◆ Consegna:
Secondo la sentenza della Cassazione riportata nel brano, quale consigliere ha svolto la relazione della causa nella pubblica udienza?

◆ Brano:

::::::::

LA CORTE SUPREMA DI CASSAZIONE

SEZIONE LAVORO

Composta dagli Ill.mi Sigg.ri Magistrati:

Dott. NOBILE Vittorio – Presidente –

Dott. BRONZINI Giuseppe – Consigliere –

Dott. ESPOSITO Lucia – Consigliere –

Dott. SPENA Francesca – Consigliere –

Dott. AMENDOLA Fabrizio – rel. Consigliere –

ha pronunciato la seguente:

SENTENZA

sul ricorso 21208-2015 proposto da:

C.G., C.F. (OMISSIS), rappresentato e difeso

dall’avvocato GAETANO PICCIOLO, domiciliato in ROMA PRESSO LA

CANCELLERIA DELLA CORTE DI CASSAZIONE, giusta delega in atti;

– ricorrente –

contro

PUBLIKOMPASS S.P.A., C.F. (OMISSIS), in persona del legale

rappresentante pro tempore elettivamente domiciliata in ROMA, VIA

CAPOSILE 10, presso lo studio dell’avvocato RICCARDO PARBONI,

rappresentata e difesa dall’avvocato CARLO ORLANDI, giusta delega in

atti;

– controricorrente –

avverso la sentenza n. 128/2015 della CORTE D’APPELLO di MESSINA,

depositata il 12/02/2015 R.G.N. 1196/14;

udita la relazione della causa svolta nella pubblica udienza del

16/06/2016 dal Consigliere Dott. FABRIZIO AMENDOLA;

udito l’Avvocato GAETANO PICCIOLO;

udito l’Avvocato ANGELO CUGINI per delega Avvocato CARLO ORLANDI;

udito il P.M. in persona del Sostituto Procuratore Generale Dott.

CERONI Francesca, che ha concluso per l’inammissibilità in

subordine il rigetto del ricorso.

Fatto

SVOLGIMENTO DEL PROCESSO

1.- Con sentenza del 12 febbraio 2015 la Corte di Appello di Messina, in riforma della pronuncia di primo grado, ha respinto la domanda proposta da C.G. volta a far dichiarare l’illegittimità del licenziamento a questi intimato dalla Publikompass Spa in data (OMISSIS) per giustificato motivo oggettivo in relazione alla dedotta soppressione della posizione di responsabile amministrativo presso la filiale di (OMISSIS).

::::::::

◆ Materiale fornito:
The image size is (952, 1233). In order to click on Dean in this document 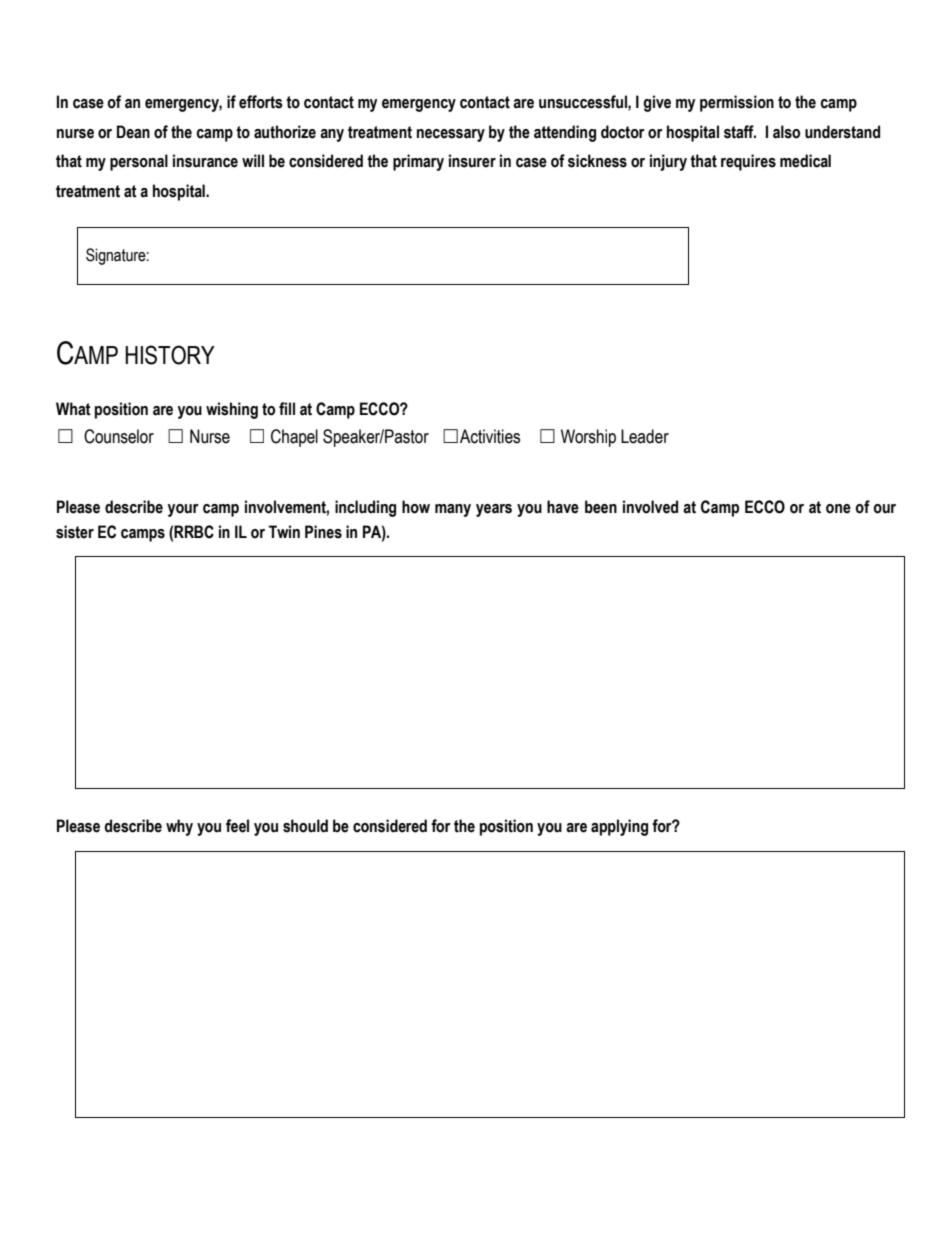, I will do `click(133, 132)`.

::::::::

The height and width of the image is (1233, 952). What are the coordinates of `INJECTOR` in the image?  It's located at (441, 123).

::::::::

◆ Risposta:
Il Dott. Fabrizio Amendola.